Als Nächstes stehen die Teilprojekte Autobahn A1 bis SBB, Schwelle S7 bis zum Zusammenfluss vom Gstaldenbach und Freibach sowie der Holzrückhalt im Hinterlochen an. Der markanteste Eingriff wird die Schaffung des Geschiebeablagerungsplatzes (GAP) bei der Sefar AG sein.

Dieser ist notwendig, damit das natürlich liegenbleibende Geschiebe im Ereignisfall nicht zu Auflandungen führt. Dies hätte zur Folge, dass es zu grossflächigen Überflutungen kommen könnte.

Die Grösse und der Standort wurde infrage gestellt

Gerade die Grösse und der Standort des Geschiebeablagerungsplatzes wurde in einem früheren Prozess infrage gestellt. Entsprechend wurde diese Massnahme nochmals von einem unabhängigen, bis anhin nicht am Projekt beteiligten, Fachspezialisten geprüft.

Dieser stellte in seinem Bericht fest, dass der GAP aus wasserbaulicher Sicht an der richtigen Stelle geplant ist. Zudem weist er darauf hin, zwingend auf eine Verkleinerung zu verzichten.

Zur Reduktion der Hochwassergefährdung durch Verklausungen von Brücken – durch Schwemmholz aus dem Tobel – soll im Bereich Hinterlochen zusätzlich ein Holzrückhalt erstellt werden.

Die Ökologie ist Bestandteil des Projekts

Der Rheinecker Stadtpräsident Urs Müller wies in seinen Ausführungen am Informationsanlass zudem darauf hin, dass im Projekt die gesetzlichen Umwelt-Vorgaben erfüllt werden müssen, damit es erst bewilligungsfähig ist.

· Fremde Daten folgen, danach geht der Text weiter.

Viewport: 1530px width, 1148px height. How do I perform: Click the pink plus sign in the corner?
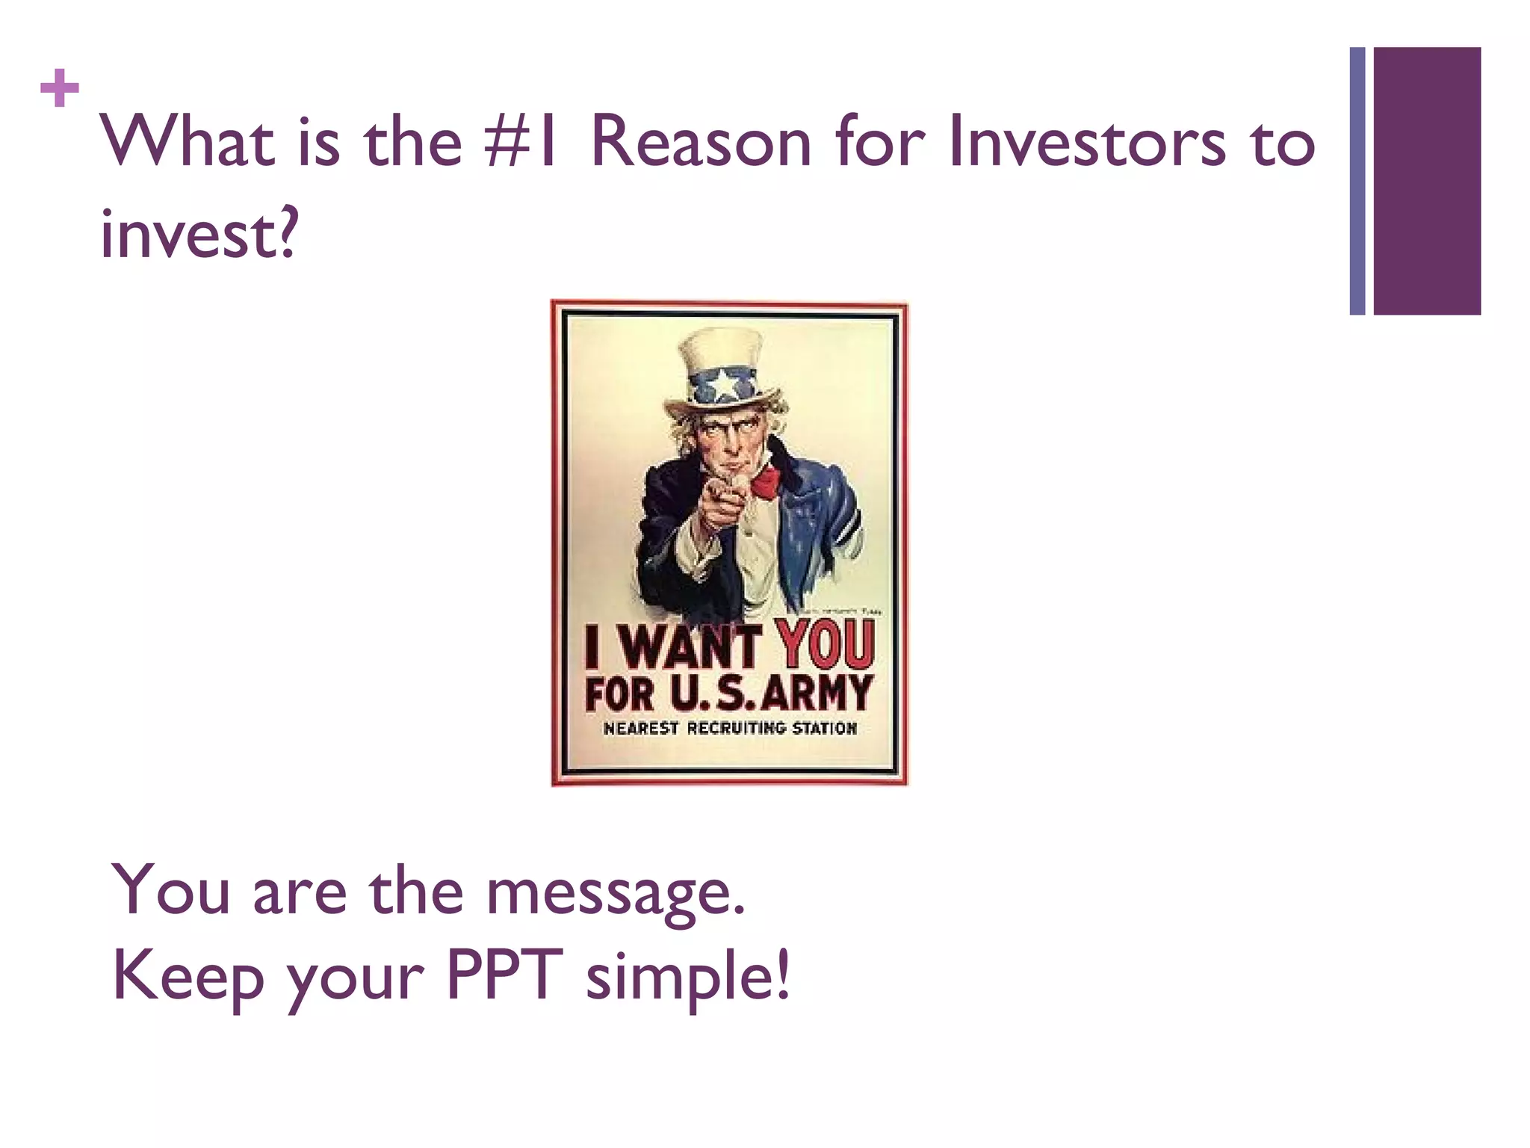point(60,88)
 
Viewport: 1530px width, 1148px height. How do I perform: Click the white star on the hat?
point(725,385)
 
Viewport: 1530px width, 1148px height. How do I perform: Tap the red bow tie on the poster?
point(765,481)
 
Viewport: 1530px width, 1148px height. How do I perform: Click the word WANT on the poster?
point(691,647)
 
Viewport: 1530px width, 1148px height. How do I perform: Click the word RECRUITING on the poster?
point(736,728)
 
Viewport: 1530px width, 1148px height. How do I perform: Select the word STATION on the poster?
point(824,728)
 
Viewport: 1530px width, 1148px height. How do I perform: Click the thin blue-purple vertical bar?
point(1357,181)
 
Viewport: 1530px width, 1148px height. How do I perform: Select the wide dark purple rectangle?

«Ob es einem gefällt oder nicht: Der Hochwasserschutz und die Ökologie sind gleichwertig zu betrachten. Auch wenn dafür zusätzlicher Raum benötigt wird», erklärt Urs Müller, der als ehemaliger Geschäftsführer des Zweckverbandes Rheintaler Binnenkanal bezüglich Wasserbauprojekten ein breites Fachwissen einbringt.

Urs Müller wies zudem darauf hin, dass der nötige Landerwerb für den GAP mit dem heutigen Grundeigentümer bereits geklärt ist und bei Erteilung der Baubewilligung vollzogen werden kann.

Das Investitionsvolumen beträgt 5,3 Millionen Franken

Für die Realisierung der drei im Detail vorgestellten Teilabschnitte wird mit Gesamtkosten von rund 5,3 Millionen Franken gerechnet. 35 Prozent der subventionsberechtigten Kosten werden durch den Bund und weitere 30 bis 35 Prozent durch den Kanton getragen.

Für die Stadt Rheineck wird mit Kosten in der Höhe von rund 1,1 Millionen Franken gerechnet und für die Gemeinde Thal mit Kosten von rund 560'000 Franken. Zudem wird versucht diesen Betrag durch Beiträge von Stiftungen und weiteren Geldgebern zu reduzieren.

Insbesondere durch Unterstützungsbeiträge an die ökologischen Aufwertungen. Da der Stadtrat Rheineck und der Gemeinderat Thal die Perimeterpflicht abgeschafft haben, wird das Projekt über die ordentliche Stadt-, respektive Gemeindekasse abgerechnet.

Die Bevölkerung kann sich beim Mitwirkungsverfahren einbringen

Zum Schluss wies Urs Müller nochmals darauf hin, dass mit dem vorliegenden Projekt die Hochwasserschutzsituation verbessert wird, wertvolle Lebensräume für Flora und Fauna geschaffen werden, die Zugänglichkeit zum Gewässer erhöht wird und als Nebeneffekt noch Bodenaufwertungsprojekte mit dem verwertbaren Aushubmaterial realisiert werden.

Er forderte die Bevölkerung dazu auf, nun die Chance zu nutzen und sich beim Mitwirkungsverfahren einzubringen. Dieses läuft noch bis am 28. November. Sämtliche Unterlagen sind auf der Webseite der Sanierungsprojekte Gstalden-freibach aufgeschaltet.

Während der Mitwirkungsfrist können Hinweise online platziert oder Stellungnahmen beim Stadtrat Rheineck oder beim Gemeinderat Thal eingereicht werden.